System Performance: UL and BAPCo Benchmarks

Our 2022 Q4 update to the test suite for Windows 11-based systems carries over some of the standard benchmarks we have been using over the last several years. While UL's PCMark makes the list, we have opted to temporarily suspend reporting of BAPCo's SYSmark scores (pending fixture of the energy consumption aspect). Instead, BAPCO's CrossMark multi-platform benchmarking tool has been added to the set along with UL's Procyon suite. While CrossMark employs idle time compression and processes all workloads in an opaque manner, UL's Procyon processes real-world workloads with user interactions (like BAPCo's SYSmark). We have augmented the UL Procyon suite benchmark with our own custom energy measurement setup.

UL PCMark 10

UL's PCMark 10 evaluates computing systems for various usage scenarios (generic / essential tasks such as web browsing and starting up applications, productivity tasks such as editing spreadsheets and documents, gaming, and digital content creation). We benchmarked select PCs with the PCMark 10 Extended profile and recorded the scores for various scenarios. These scores are heavily influenced by the CPU and GPU in the system, though the RAM and storage device also play a part. The power plan was set to Balanced for all the PCs while processing the PCMark 10 benchmark. The scores for each contributing component / use-case environment are also graphed below.

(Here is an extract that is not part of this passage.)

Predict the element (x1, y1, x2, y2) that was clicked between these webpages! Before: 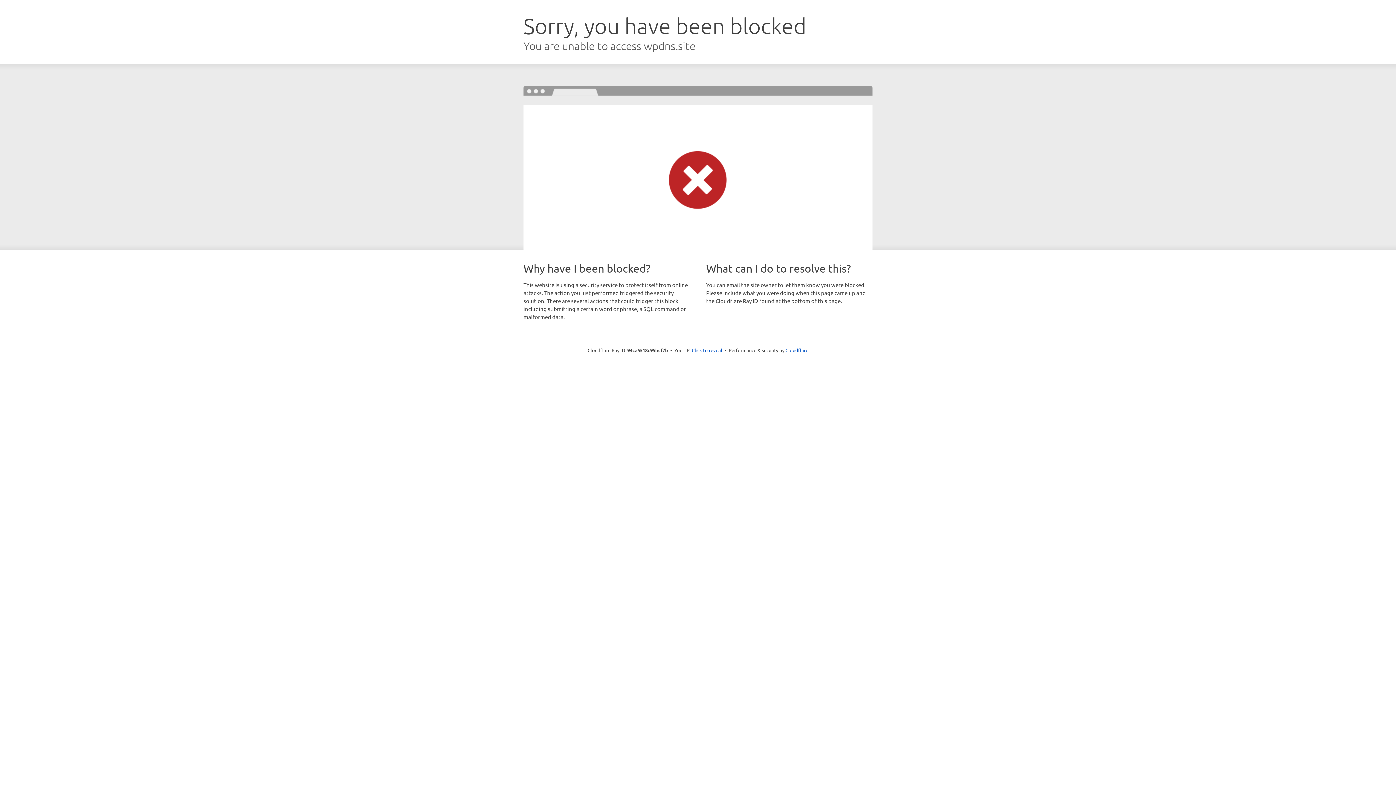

UL PCMark 10 - Performance Scores

Discounting the DeskMeet B660, the GTR7 outscores the competition on the back of its lead in the productivity, gaming, and digital content creation workloads. The Essentials workload sees the Arena Canyon NUC enjoy a slight edge, but the sustained 65W configuration of the Ryzen 7 7840HS possesses way too much horsepower for the rest of the systems to match.

UL Procyon v2.1.544

PCMark 10 utilizes open-source software such as Libre Office and GIMP to evaluate system performance. However, many of their professional benchmark customers have been requesting evaluation with commonly-used commercial software such as Microsoft Office and Adobe applications. In order to serve their needs, UL introduced the Procyon benchmark in late 2020. There are five benchmark categories currently - Office Productivity, AI Inference, Battery Life, Photo Editing, and Video Editing. AI Inference benchmarks are available only for Android devices, while the battery life benchmark is applicable to Windows devices such as notebooks and tablets. We presents results from our processing of the other three benchmarks.

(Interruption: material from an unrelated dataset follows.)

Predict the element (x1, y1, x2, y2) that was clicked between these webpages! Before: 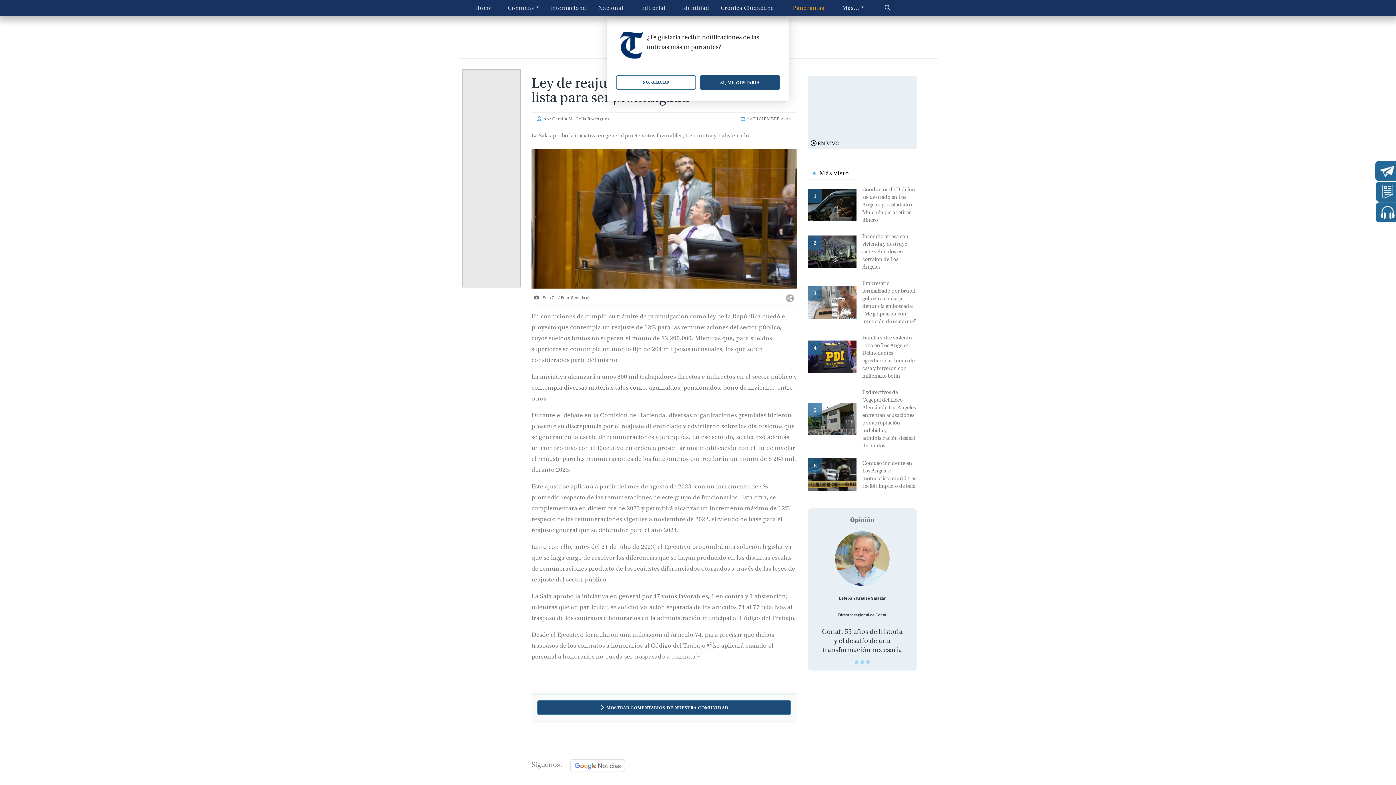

UL Procyon - Office Productivity Scores

The GTR7 manages a narrow victory in the Powerpoint workload, but the NUCs based on the Core i7-1360P emerge with slightly better overall scores.

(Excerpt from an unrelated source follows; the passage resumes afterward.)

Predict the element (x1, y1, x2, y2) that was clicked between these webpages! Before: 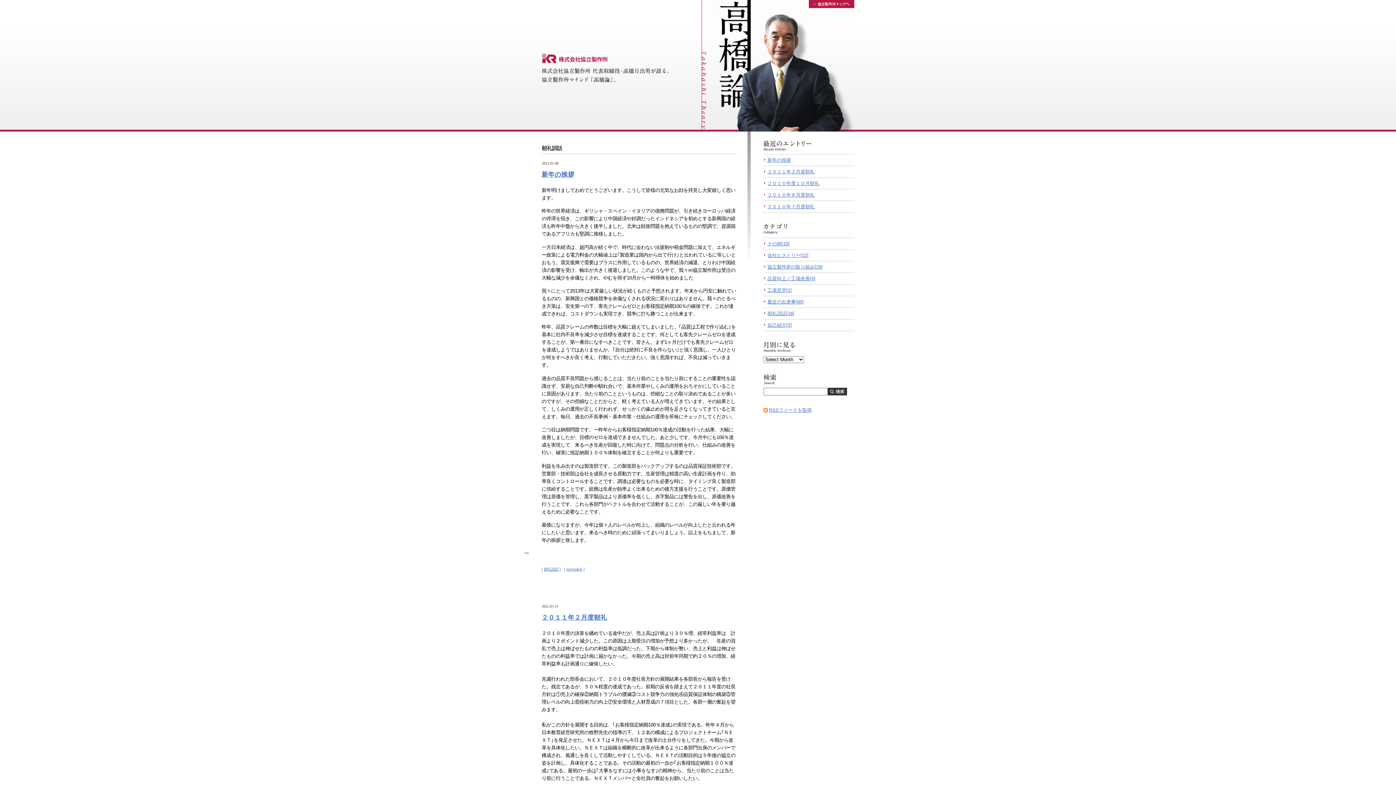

From an energy consumption viewpoint, the 4nm fabrication process for the Ryzen 7840HS seems to help the GTR7. While raw performance scores see it slightly behind the Raptor Lake-based systems, the absolute values are fairly similar. However, the GTR7 gets the job done with minimal power consumption, and as a result, lesser overall energy consumption.

Moving on to the evaluation of Adobe Photoshop and Adobe Lightroom, we find the GTR7 coming out with a slightly better score compared to the systems using the Core i7-1360P. The flow utilizes some of the iGPU functionality, and the improvements in the Radeon 780M show up here along with the higher sustained power budget. Interestingly, the photo editing workload was the one that refused to complete with GPU drivers supplied initially by Beelink, but AMD's first public driver release for Phoenix resolved the issue.

UL Procyon - Photo Editing

The energy efficiency of the Phoenix SoC again comes to fore here, with the GTR7 being the most energy efficient by a huge margin.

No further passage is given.